Die Sportstätten Köln GmbH hatte die Veranstaltung zunächst verteidigt. In einer Mitteilung dazu hieß es: „Bei dieser Organisation handelt es sich um einen in Deutschland eingetragenen Verein, der sich mit seinen Tätigkeiten am Meinungsbildungsprozess der deutschen demokratischen Gesellschaft beteiligt.“ Der anschließenden „Empfehlung“ der Kölner Polizei konnte sich der Vermieter jedoch faktisch nicht entziehen, da er natürlich auch weiterhin auf die Unterstützung und Kooperation der Polizei angewiesen ist und eine enge Bindung an die Stadt Köln besteht. Es steht außer Frage, dass eine solche „Empfehlung“ der Polizei einem faktischen Verbot nahekommt.

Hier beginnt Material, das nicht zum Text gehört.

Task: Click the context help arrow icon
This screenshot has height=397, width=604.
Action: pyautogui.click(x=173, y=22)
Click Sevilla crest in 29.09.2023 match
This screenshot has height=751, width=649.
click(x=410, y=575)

Die türkische Generalkonsulin Sule Gürel hatte zuvor die geplante Veranstaltung „terroristische Propaganda“ genannt und ein Verbot gefordert. Eine Großdemonstration nationalistischer Türken in Köln-Deutz hatte die Kölner Polizei am 31. Juli ungehindert stattfinden lassen. Der Polizei war es an diesem Tage gelungen, ein Aufeinandertreffen von feindlichen Gruppen zu verhindern. Auch in diesem Falle war schon im Vorfeld mit möglichen Auseinandersetzungen zu rechnen, auch diese Demonstration fand in emotional aufgeheizter Stimmung statt. Die kurdische Gemeinde hatte sich an diesem Tag außerordentlich diszipliniert gezeigt und war überwiegend zu Hause geblieben.

Es drängt sich der Eindruck auf, die Polizei des Landes sei hier servil dem Wunsch der Türkei nach einem Verbot der Veranstaltung gefolgt, indem sie durch die „Empfehlung“ ein Verbot durch die Hintertür erreicht hat. Der Vermieter konnte sich der Empfehlung aus naheliegenden Gründen nicht entziehen. Für ein tatsächliches Verbot fehlt der Polizei die rechtliche Basis. Man könnte meinen, zwischen kurdischen und türkischen Veranstaltungen wird in NRW mit zweierlei Maß gemessen. Es erscheint, als würde sich die Polizei geäußerter Kritik und drohenden gewalttätigen Angriffen durch türkische Nationalisten beugen. Kurdische Verbände hingegen werden in Deutschland weiter kriminalisiert.

Die ehemalige Kölner SPD-Bundestagsabgeordnete und Autorin Lale Akgün kritisierte die Absage gegenüber dem Kölner Stadt-Anzeiger scharf. Als Gesellschaft müssen wir dringend diskutieren, was an Politik von Außen in unser Land hereingetragen werden darf, sagte sie. Wenn die Demokratie wie Ende Juli dazu in der Lage sei, eine Demonstration türkischer Nationalisten am Deutzer Rheinufer zu ertragen, dann müsse sie auch ein kurdisches Kulturfest im Kölner Stadion ertragen.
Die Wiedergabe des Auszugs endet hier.